= Capon and North Branch Turnpike =

19th-century turnpike in the United States

The Capon and North Branch Turnpike (also known as the Cacapon and North Branch Turnpike) was a 19th-century turnpike in Hampshire County in the U.S. state of Virginia (now West Virginia). The turnpike facilitated increased communication and transportation between Cumberland, Maryland and Winchester, Virginia via the Northwestern Turnpike in Capon Bridge, West Virginia. As of July 2010, the Capon and North Branch Turnpike's original route is made up of segments of West Virginia Route 28, Springfield Pike (County Route 3), Slanesville Pike (County Route 3), and Cold Stream Road (County Routes 45/20 and 15).

==History==

===Establishment and early history===
The Capon and North Branch Turnpike was built in 1842. The turnpike connected Cumberland, Maryland on the North Branch Potomac River and Capon Bridge on the Cacapon River and the Northwestern Turnpike (currently U.S. Route 50). The Capon and North Branch Turnpike passed through the communities of Frankfort (currently Fort Ashby), Springfield, Millesons Mill, Higginsville, Slanesville, North River Mills, and Cold Stream.

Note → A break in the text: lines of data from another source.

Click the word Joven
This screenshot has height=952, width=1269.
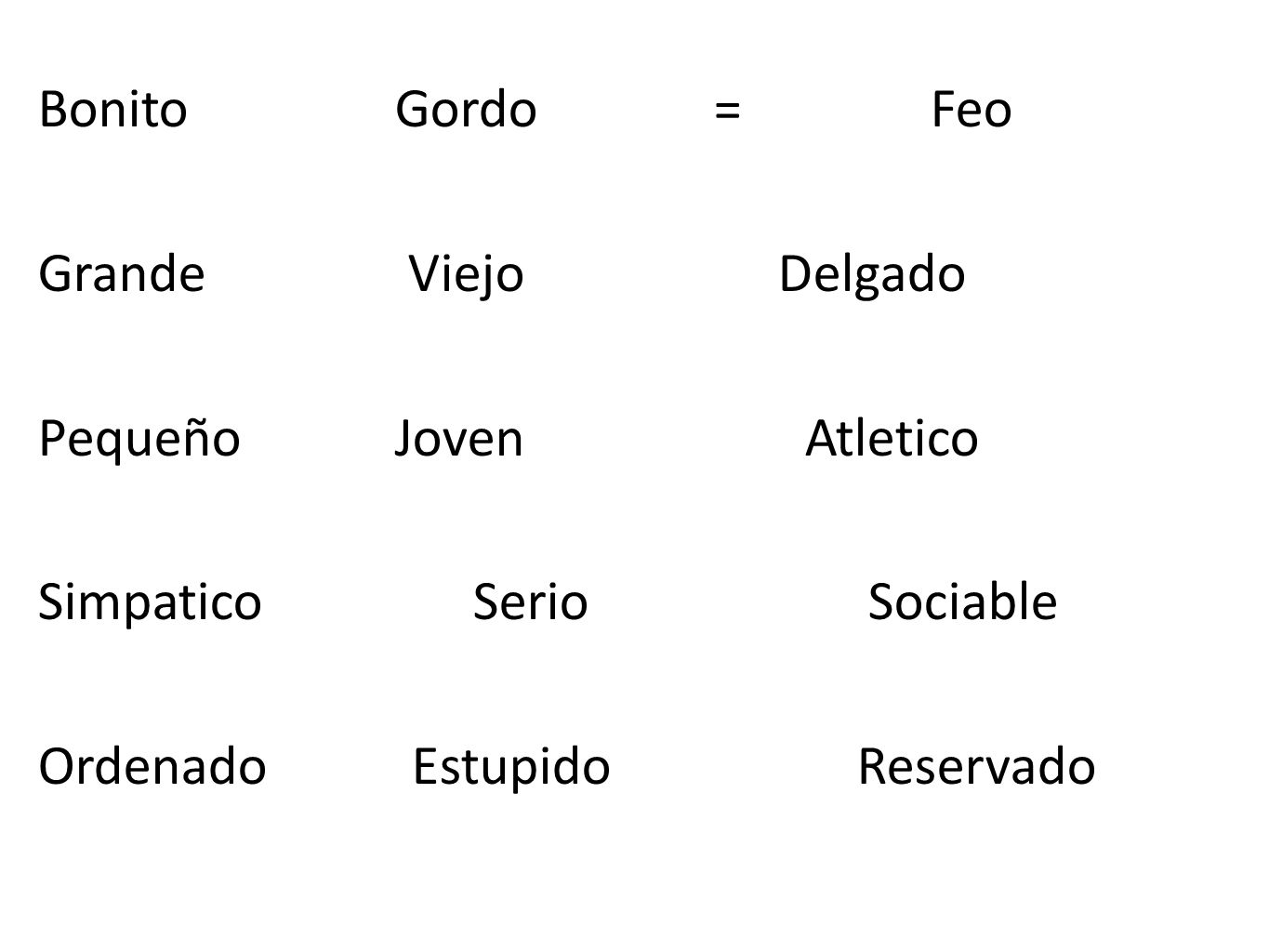click(x=458, y=439)
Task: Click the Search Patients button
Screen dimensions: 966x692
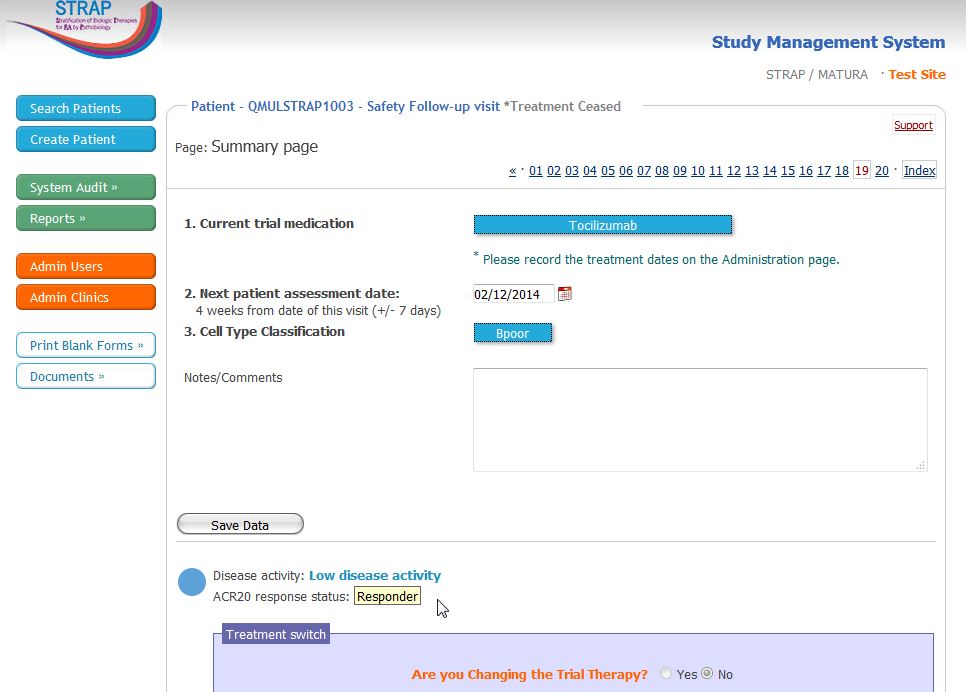Action: pyautogui.click(x=86, y=108)
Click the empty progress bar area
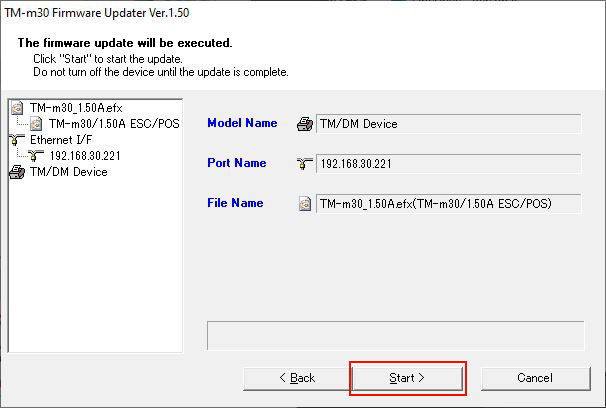606x408 pixels. coord(394,335)
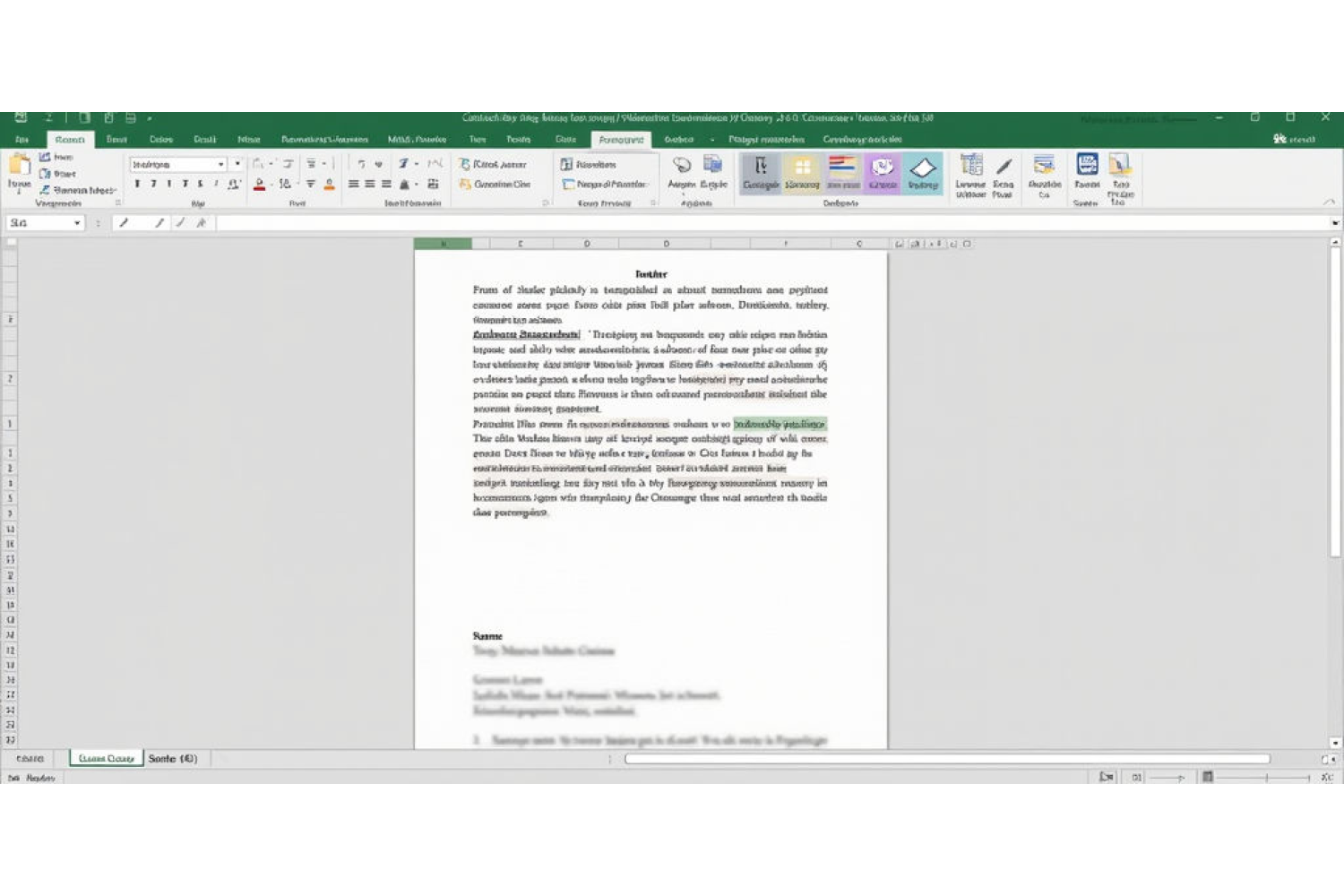
Task: Switch to the "Sonte (4)" sheet tab
Action: [x=172, y=759]
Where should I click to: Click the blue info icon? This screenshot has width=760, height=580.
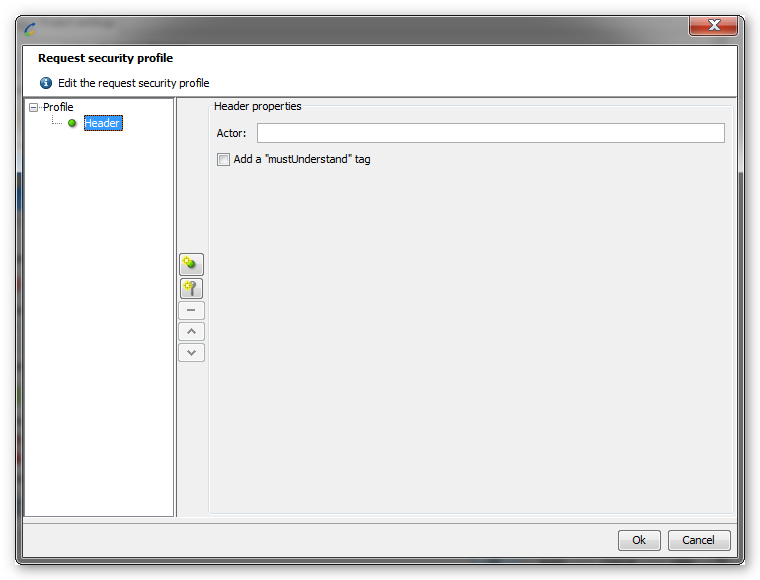tap(45, 83)
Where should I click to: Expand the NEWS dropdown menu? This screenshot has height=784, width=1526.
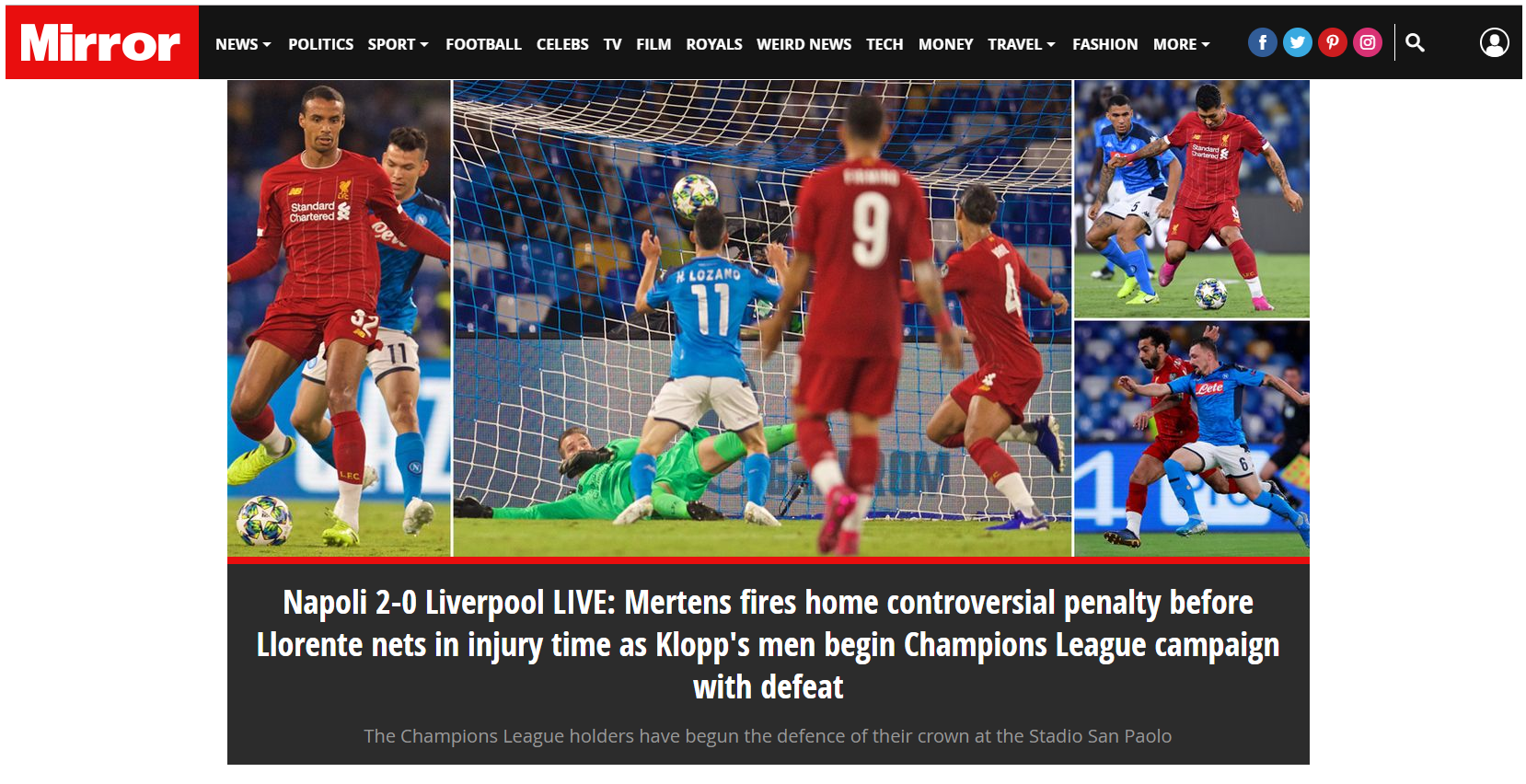[243, 44]
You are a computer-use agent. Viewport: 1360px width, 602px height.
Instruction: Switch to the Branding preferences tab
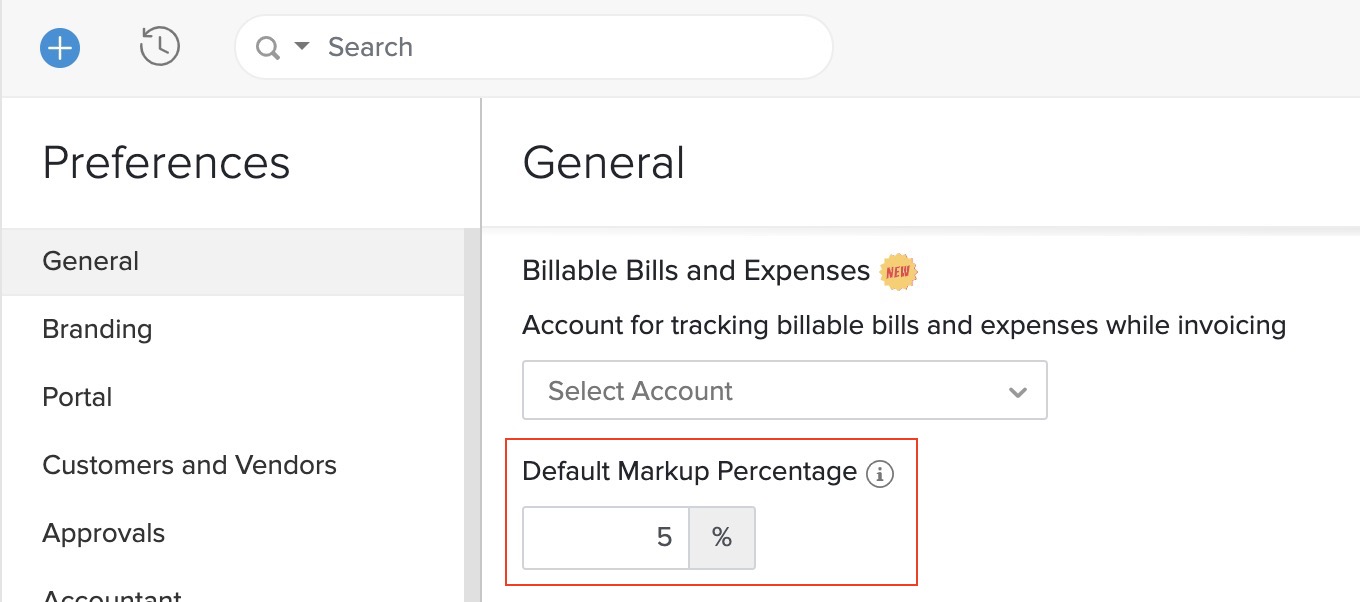[97, 329]
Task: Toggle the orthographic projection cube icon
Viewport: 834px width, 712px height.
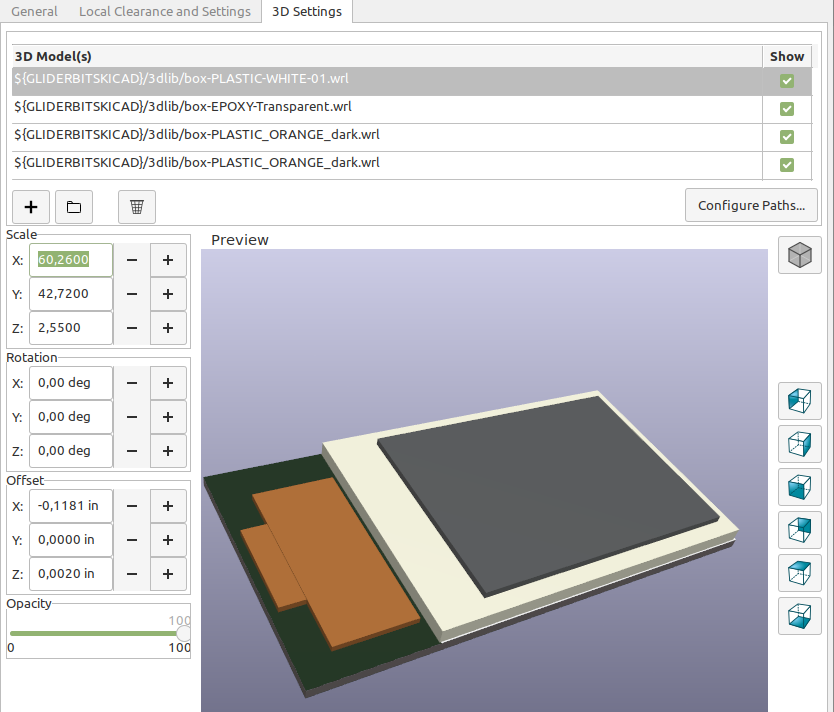Action: [799, 255]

The turnpike was built by subscription, two fifths of the stock subscribed by the Commonwealth of Virginia and the other by private parties.

===Further expansions===
In 1852, a turnpike was constructed from a point near Charles Taylor's farm on the Capon and North Branch Turnpike to a point at French's Store (later known as South Branch Depot) on the Potomac River near the confluence of the North and South Branches. Another connecting turnpike was constructed from Green Spring on the North Branch Potomac River to Moorefield was built by a stock company around 1850 with the Commonwealth of Virginia taking two fifths of the stock. This turnpike was known as the Moorefield and North Branch Turnpike.

During an extra session of the Virginia House of Delegates in 1861, it passed Bill No. 89: "A bill to transfer the Capon and North branch turnpike to the county court of Hampshire."